Fédéraliste européen
Il y a chez Wolfgang Schäuble une part de dogmatisme, parfois de dureté, à laquelle son handicap n’est sans doute pas totalement étranger. Toutefois son action est aussi dictée par une conception de l’Europe, ancrée chez cet Allemand francophone, né dans les premières années de la guerre – il est âgé de 73 ans —, à Fribourg en Brisgau. Wolfgang Schäuble veut une Europe fédérale, forte, avec une légitimité démocratique apportée par un Parlement puissant et une Commission efficace, qui s’occupe de l’essentiel. Son Europe est celle d’un « noyau dur » rassemblant les pays capables de mener des politiques – et d’abord des politiques économiques et budgétaires – convergentes.

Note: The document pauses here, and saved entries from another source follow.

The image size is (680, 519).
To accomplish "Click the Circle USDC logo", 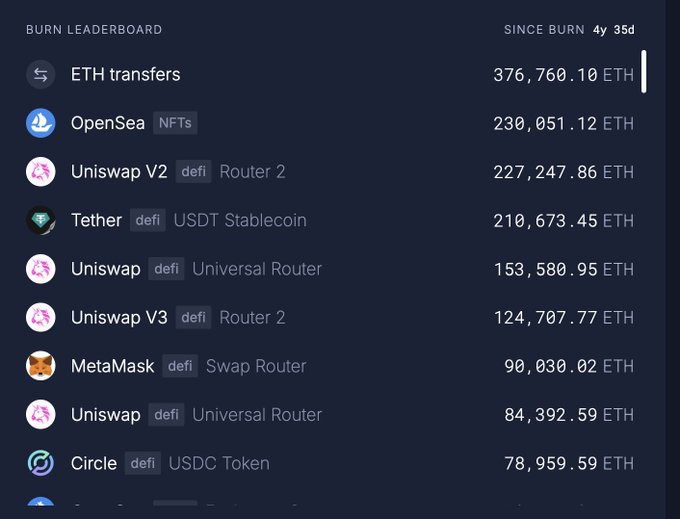I will (x=40, y=463).
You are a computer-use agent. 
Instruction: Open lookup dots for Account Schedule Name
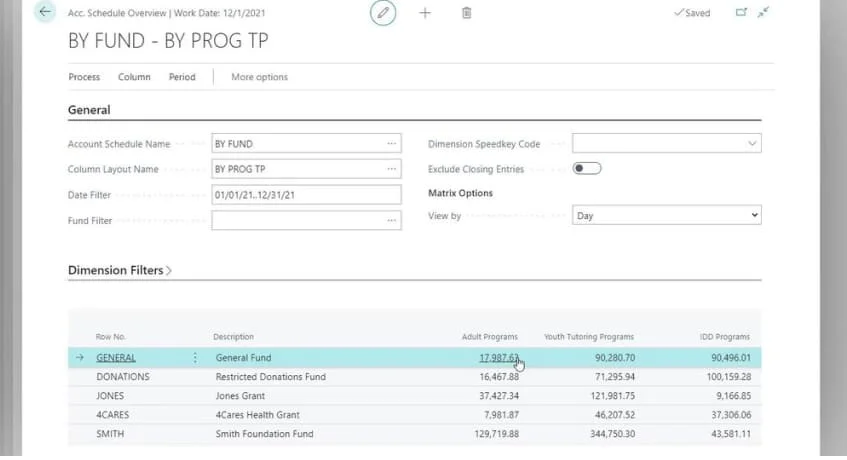pyautogui.click(x=391, y=144)

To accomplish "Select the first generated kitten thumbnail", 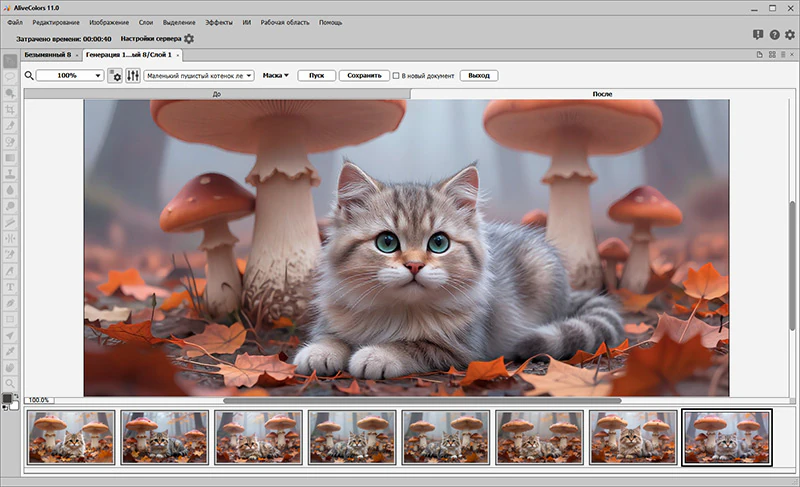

En 2003, alors dans l’opposition, il estimait que la France sous la présidence de Jacques Chirac et l’Allemagne sous la direction de Gerhard Schröder avaient sapé le pacte de stabilité en se moquant ouvertement des critères de Maastricht.
Dès 1994, avec son ami Karl Lamers, porte-parole de la CDU pour les affaires européennes, il avait proposé une intégration plus poussée d’une petite Europe autour de la France, de l’Allemagne et du Bénélux. A l’époque, il avait négligé l’Italie… C’était le temps de la cohabitation Mitterrand-Balladur et le papier Schäuble-Lamers a été reçu à Paris par un silence à peine poli.
Pour Wolfgang Schäuble, l’appartenance à cette Europe intégrée se mérite et c’est pourquoi les pays laxistes ne devraient pas y avoir leur place. Il a parfois été soupçonné d’être tenté par une forme adoucie de nationalisme dans une Allemagne qui avait retrouvée sa respectabilité. Pourtant, dans la grande tradition chrétienne-démocrate de la République fédérale, il est convaincu que l’Allemagne a besoin de l’Europe pour en finir avec les ombres de son passé. « L’Allemagne ne peut dicter ses solutions dans la crise de l’euro, son Histoire trop chargée le lui interdit », écrivait-il dans la Süddeutsche Zeitung en juillet 2013. Il serait regrettable, que deux ans plus tard, il l’ait oublié.